__Your goal__. Each line of the records below that holds "Offshore" should be returned.

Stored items
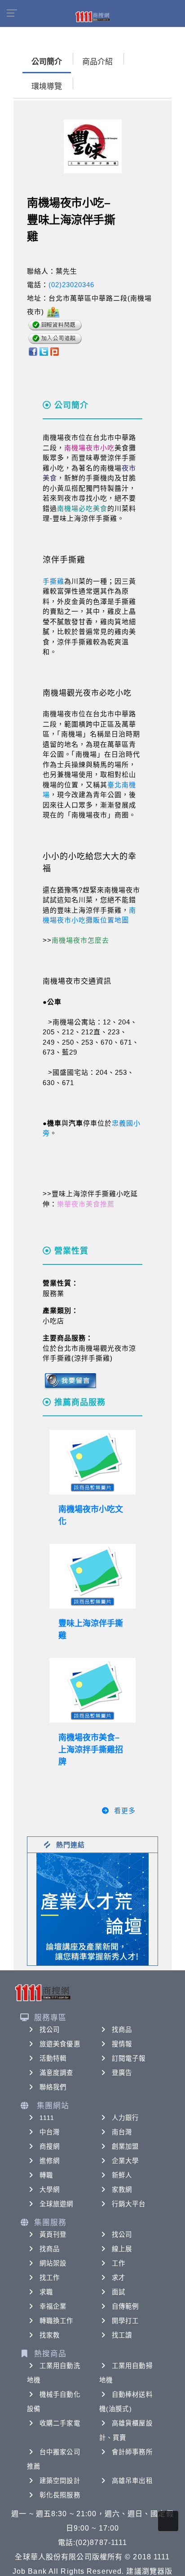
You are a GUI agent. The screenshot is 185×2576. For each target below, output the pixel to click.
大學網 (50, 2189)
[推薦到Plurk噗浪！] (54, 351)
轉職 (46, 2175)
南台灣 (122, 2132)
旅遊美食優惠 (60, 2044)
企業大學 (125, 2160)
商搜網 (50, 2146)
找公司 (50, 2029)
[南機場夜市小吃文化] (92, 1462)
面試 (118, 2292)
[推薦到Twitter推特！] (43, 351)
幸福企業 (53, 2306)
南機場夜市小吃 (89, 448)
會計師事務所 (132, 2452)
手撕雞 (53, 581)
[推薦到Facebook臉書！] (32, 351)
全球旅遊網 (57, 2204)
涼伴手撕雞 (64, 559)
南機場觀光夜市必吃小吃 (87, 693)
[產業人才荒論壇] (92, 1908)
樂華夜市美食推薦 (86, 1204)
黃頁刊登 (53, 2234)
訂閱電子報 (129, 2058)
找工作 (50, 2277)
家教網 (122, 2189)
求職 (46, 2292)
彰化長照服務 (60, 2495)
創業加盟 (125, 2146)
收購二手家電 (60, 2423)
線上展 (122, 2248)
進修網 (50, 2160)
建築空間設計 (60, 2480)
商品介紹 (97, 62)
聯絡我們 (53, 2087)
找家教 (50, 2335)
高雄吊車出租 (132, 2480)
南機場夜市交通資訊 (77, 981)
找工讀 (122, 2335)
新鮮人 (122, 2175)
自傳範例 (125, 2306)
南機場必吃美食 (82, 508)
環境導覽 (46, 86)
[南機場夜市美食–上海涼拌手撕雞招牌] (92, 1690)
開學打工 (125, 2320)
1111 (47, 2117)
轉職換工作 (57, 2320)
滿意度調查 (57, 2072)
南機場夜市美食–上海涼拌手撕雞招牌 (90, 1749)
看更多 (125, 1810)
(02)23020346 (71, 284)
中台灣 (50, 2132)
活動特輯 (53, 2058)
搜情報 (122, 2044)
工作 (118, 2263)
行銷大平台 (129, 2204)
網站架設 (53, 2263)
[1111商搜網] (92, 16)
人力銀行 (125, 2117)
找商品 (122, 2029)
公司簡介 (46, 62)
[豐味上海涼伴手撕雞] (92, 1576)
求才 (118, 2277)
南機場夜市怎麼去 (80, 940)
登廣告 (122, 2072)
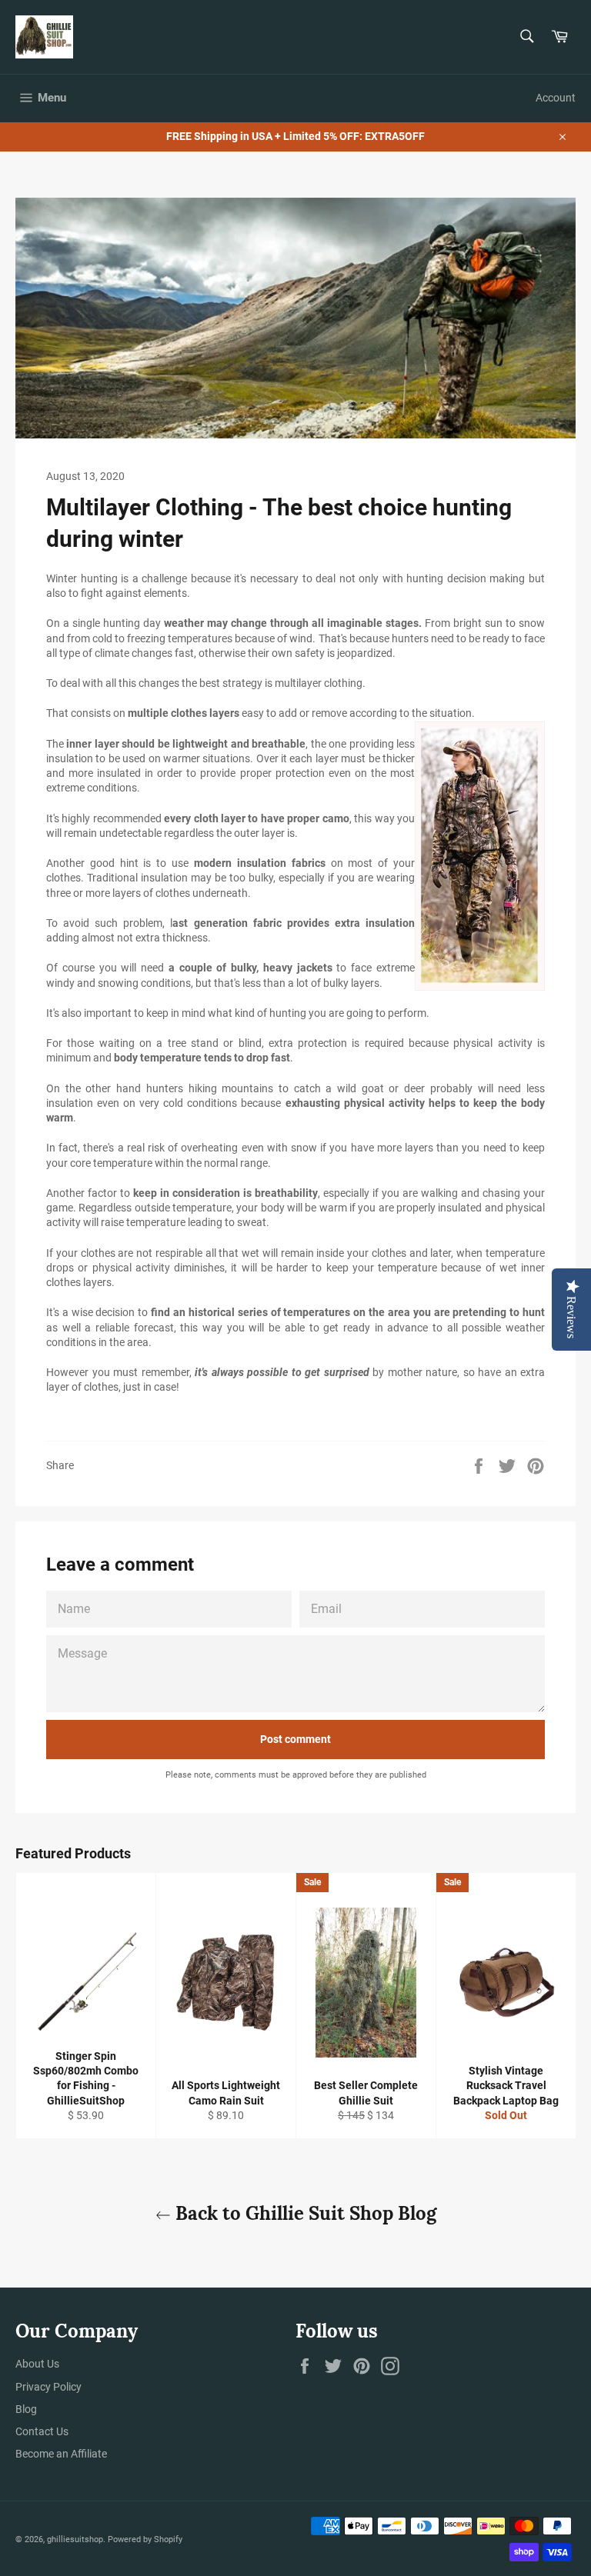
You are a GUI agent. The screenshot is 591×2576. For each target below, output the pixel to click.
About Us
* * *
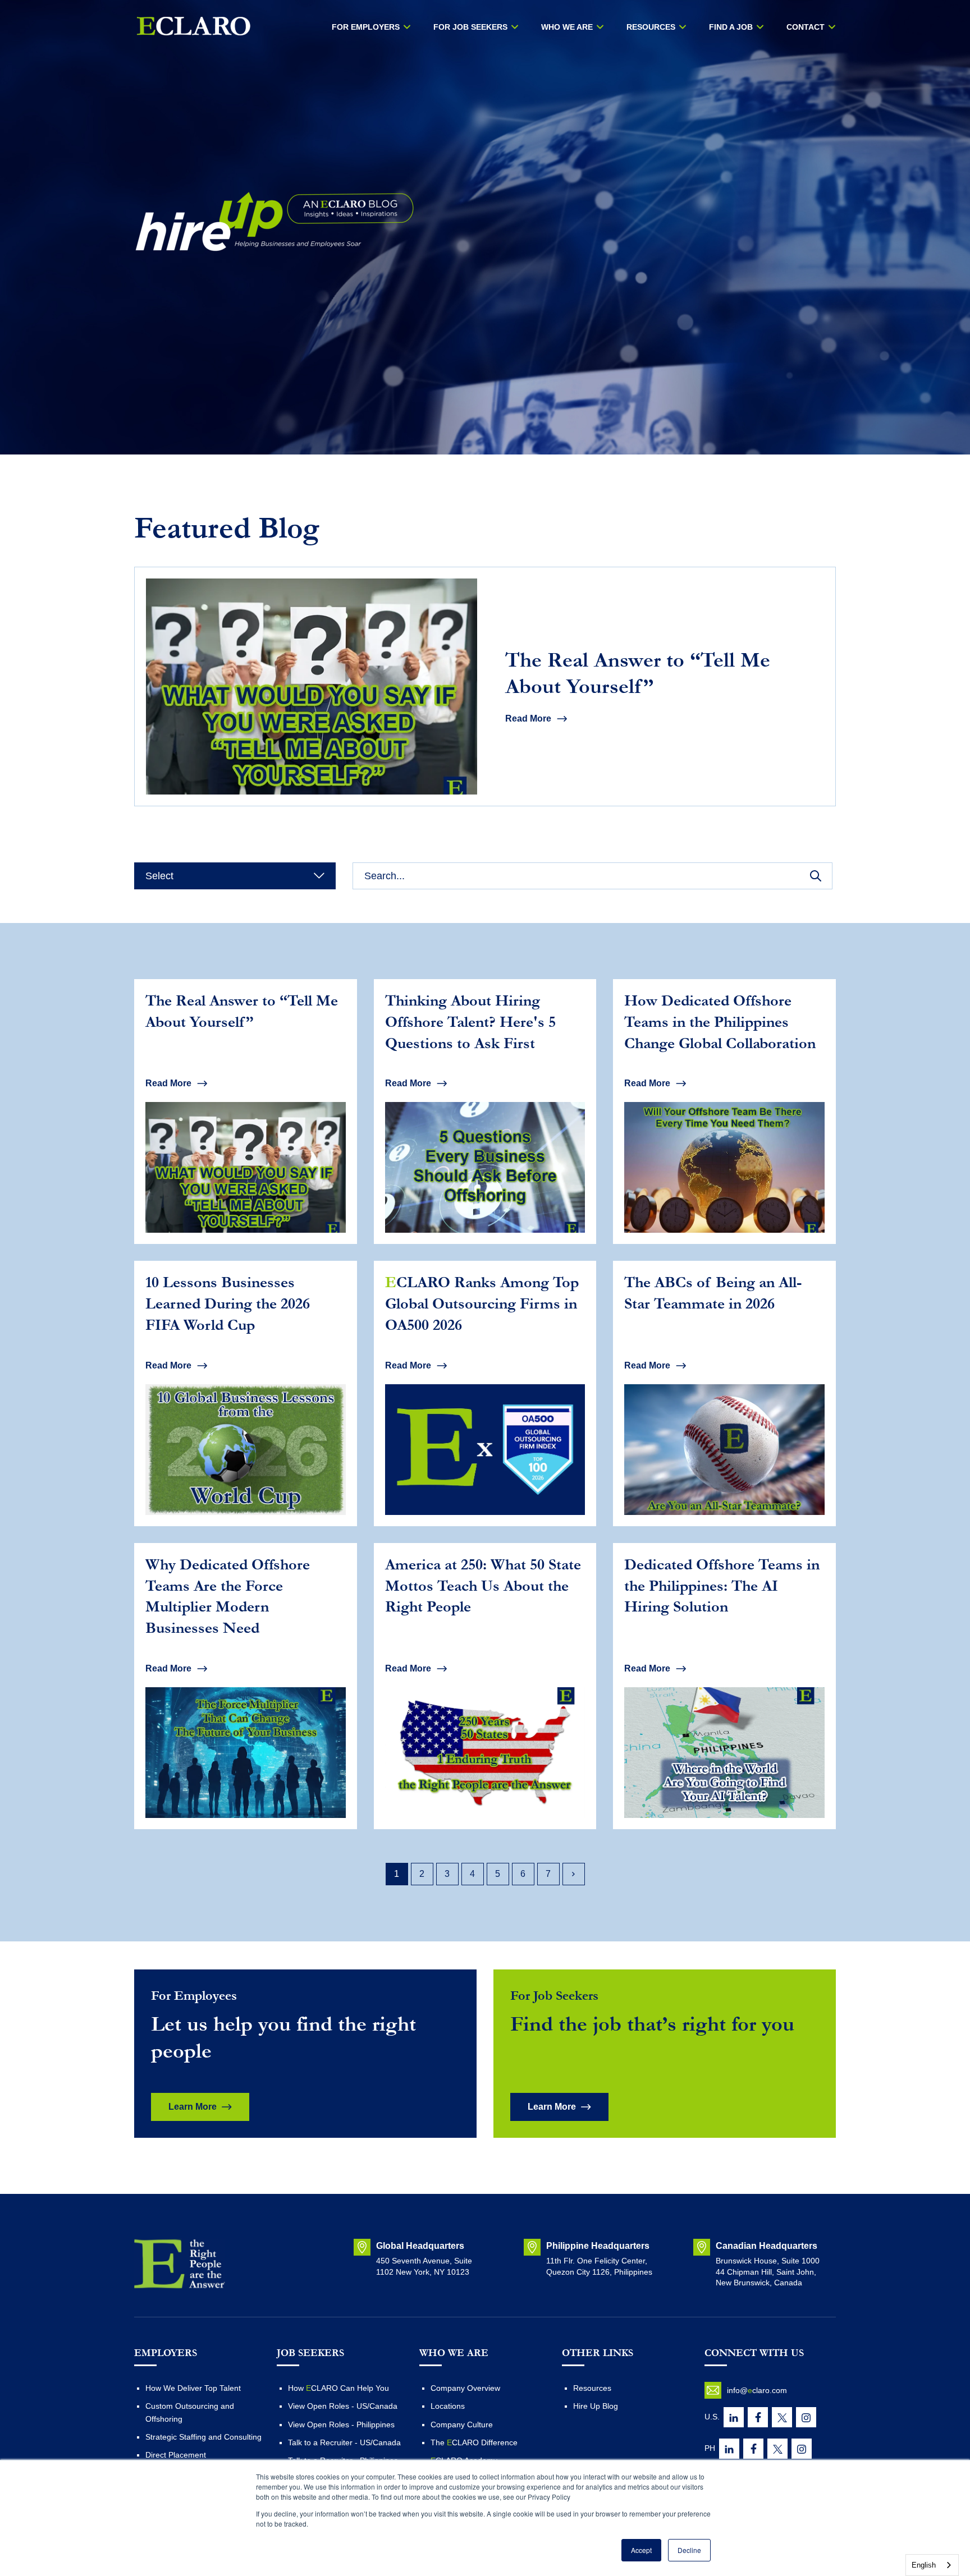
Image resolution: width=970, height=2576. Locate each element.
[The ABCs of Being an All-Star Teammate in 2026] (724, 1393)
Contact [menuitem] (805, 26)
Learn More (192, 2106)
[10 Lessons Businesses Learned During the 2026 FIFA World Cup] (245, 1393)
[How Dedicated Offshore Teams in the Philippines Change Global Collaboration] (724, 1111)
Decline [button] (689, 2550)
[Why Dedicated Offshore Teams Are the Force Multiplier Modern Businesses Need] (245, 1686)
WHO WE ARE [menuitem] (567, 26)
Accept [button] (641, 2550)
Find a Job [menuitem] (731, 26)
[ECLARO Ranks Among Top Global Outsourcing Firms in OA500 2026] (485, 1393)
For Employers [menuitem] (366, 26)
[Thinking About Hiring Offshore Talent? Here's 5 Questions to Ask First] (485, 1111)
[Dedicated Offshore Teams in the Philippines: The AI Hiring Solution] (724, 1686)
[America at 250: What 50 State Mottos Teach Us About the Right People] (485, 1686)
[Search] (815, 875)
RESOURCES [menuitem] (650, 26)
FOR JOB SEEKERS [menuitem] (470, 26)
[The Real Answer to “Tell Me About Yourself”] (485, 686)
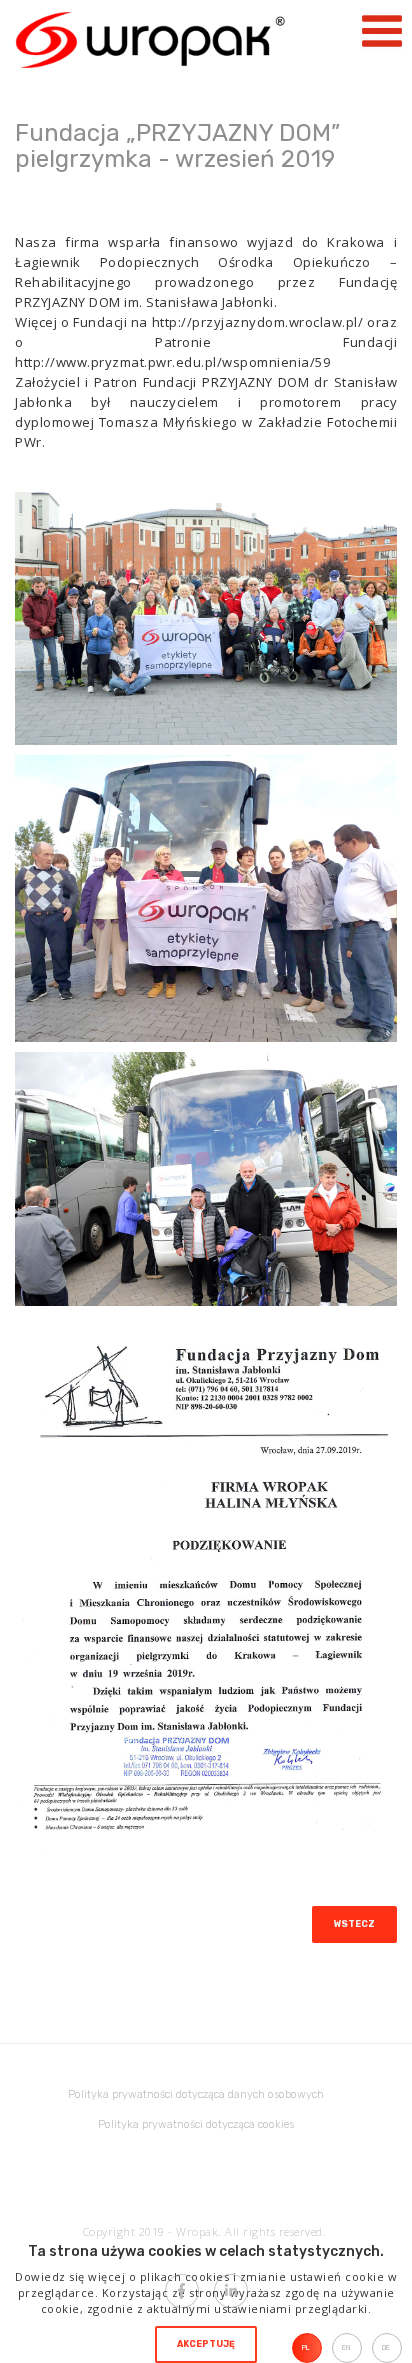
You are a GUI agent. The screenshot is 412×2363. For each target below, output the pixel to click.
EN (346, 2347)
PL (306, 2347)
* * *
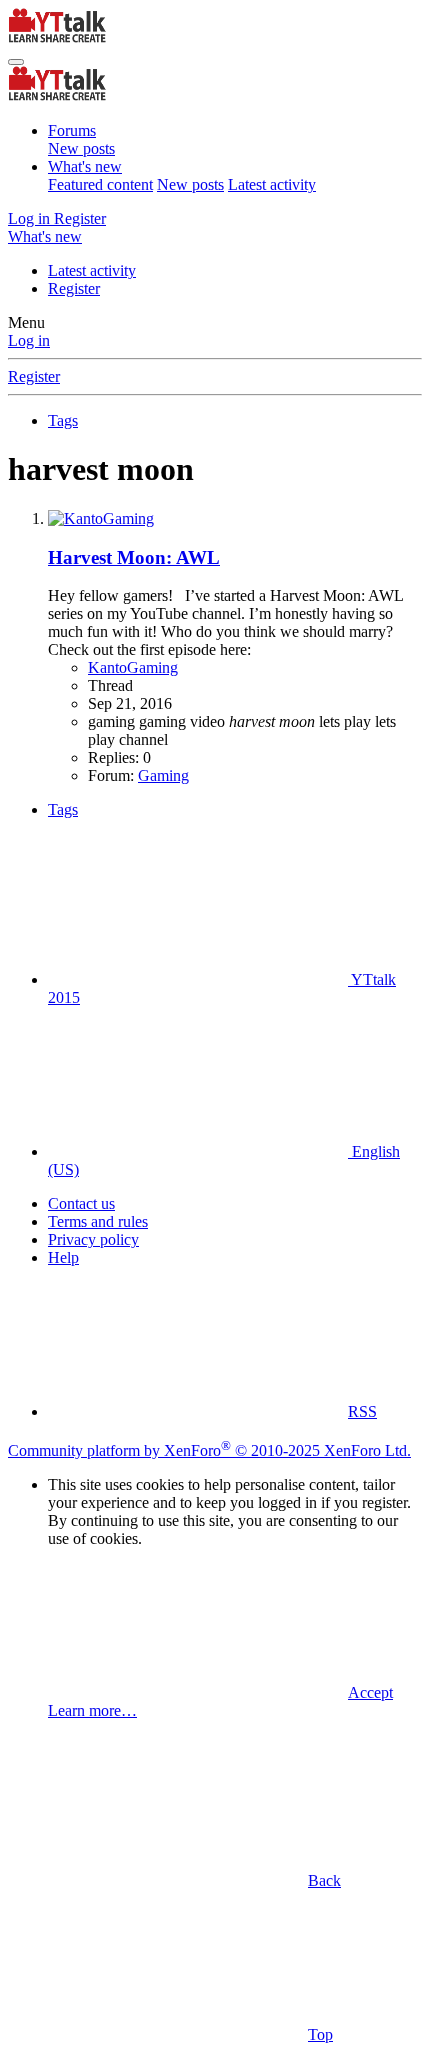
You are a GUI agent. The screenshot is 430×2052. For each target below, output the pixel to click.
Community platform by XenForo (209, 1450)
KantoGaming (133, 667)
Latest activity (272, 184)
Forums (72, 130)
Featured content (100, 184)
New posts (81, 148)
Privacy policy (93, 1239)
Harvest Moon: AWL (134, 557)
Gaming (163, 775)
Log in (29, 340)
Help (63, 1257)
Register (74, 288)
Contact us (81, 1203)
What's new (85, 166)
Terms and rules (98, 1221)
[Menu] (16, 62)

__Answer to this exercise__.
[How Dedicated Offshore Teams in the Philippines Change Global Collaboration] (724, 1111)
[Why Dedicated Offshore Teams Are the Force Multiplier Modern Businesses Need] (245, 1686)
[Thinking About Hiring Offshore Talent? Here's 5 Questions to Ask First] (485, 1111)
[Dedicated Offshore Teams in the Philippines: The AI Hiring Solution] (724, 1686)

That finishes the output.